Esa era la entrada preferida de Zeph. Al alba del día después de la fiesta, subió las escaleras llevando un bastón nudoso, herencia —única herencia— de su padre. Entró por la puerta grande en el zaguán con techo de vigas y luego se metió en un ascensor muy anticuado, una especie de jaula, en el que bajó a las salas de cirugía, muy bien equipadas y modernas. Inició el ritual de quitarse la ropa de calle y ponerse los pijamas clínicos. Zeph poseía un limitado vestuario —aún estaba pagando sus deudas del colegio universitario y de la Facultad de Medicina, y seguiría haciéndolo durante años—, pero siempre iba al trabajo con chaqueta y corbata. Con esas prendas, lo lógico habría sido que tuviera buena pinta, pero el caso era que lo hacían aún más desastrado y extraño: un tipo alto y de movimientos ágiles, que llevaba bastón con no se sabía qué propósito.

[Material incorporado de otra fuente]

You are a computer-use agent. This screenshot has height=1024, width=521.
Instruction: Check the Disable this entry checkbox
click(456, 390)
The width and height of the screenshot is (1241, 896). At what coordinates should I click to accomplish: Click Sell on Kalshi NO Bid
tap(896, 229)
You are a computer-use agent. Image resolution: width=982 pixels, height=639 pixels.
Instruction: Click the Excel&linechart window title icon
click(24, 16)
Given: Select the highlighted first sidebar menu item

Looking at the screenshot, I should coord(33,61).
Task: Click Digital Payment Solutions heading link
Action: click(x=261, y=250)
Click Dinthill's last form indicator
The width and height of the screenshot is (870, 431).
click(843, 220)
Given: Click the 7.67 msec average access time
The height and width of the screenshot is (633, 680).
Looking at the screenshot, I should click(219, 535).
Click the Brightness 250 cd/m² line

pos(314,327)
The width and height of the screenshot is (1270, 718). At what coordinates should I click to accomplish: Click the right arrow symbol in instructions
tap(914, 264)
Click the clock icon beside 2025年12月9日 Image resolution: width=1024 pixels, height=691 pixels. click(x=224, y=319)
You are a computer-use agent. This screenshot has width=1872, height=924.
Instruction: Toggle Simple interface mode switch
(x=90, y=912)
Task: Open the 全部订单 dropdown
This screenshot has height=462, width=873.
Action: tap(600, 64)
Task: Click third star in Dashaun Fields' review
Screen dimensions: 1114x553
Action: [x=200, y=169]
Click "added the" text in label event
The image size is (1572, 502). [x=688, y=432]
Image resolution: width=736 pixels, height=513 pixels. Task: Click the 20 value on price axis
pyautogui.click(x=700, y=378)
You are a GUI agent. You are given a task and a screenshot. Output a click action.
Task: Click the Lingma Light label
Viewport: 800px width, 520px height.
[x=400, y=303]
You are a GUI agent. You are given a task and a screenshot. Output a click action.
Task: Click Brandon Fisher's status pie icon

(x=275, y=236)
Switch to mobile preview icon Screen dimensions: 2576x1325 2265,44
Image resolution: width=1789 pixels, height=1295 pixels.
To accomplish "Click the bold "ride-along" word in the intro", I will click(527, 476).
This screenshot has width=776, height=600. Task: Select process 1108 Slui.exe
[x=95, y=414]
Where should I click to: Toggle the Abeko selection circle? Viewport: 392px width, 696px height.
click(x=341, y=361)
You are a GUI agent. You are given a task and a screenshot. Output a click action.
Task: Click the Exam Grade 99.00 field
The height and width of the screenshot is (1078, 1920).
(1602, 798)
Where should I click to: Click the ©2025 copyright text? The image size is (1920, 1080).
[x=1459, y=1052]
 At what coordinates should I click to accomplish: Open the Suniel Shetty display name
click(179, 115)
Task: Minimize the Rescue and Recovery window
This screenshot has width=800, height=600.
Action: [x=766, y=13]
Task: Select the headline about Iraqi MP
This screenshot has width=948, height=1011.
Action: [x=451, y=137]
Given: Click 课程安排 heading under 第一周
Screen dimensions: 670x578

—Ese bastón… Lo mismo llevas una espada dentro —llegó a decirle un residente.

—Nunca he mirado —dijo él por decir algo.

Lucía una excesiva abundancia de pelo castaño y andaba escaso de nariz y barbilla, y tenía la costumbre, cuando conversaba con alguien, de fijar la mirada en uno u otro lado del cuello del interlocutor. «Establece contacto», le habían aconsejado sus preceptores. «Mírame», le pedían las mujeres de todo tipo. ¿Contacto? ¿Mirar? No entraban en su repertorio. Se había bastado a sí mismo durante toda su vida. Había superado la Facultad de Medicina en virtud de su buena memoria y de sus hábiles dedos.

Y a pesar de ese continuo interés en los lados del cuello de sus pacientes, nunca perdía los buenos modales; la suave voz y las meditadas respuestas a sus preguntas indicaban a los pacientes que Zeph estaba de su lado, aunque no los mirara a los ojos. Puede incluso que algunos pacientes prefirieran la mirada esquiva.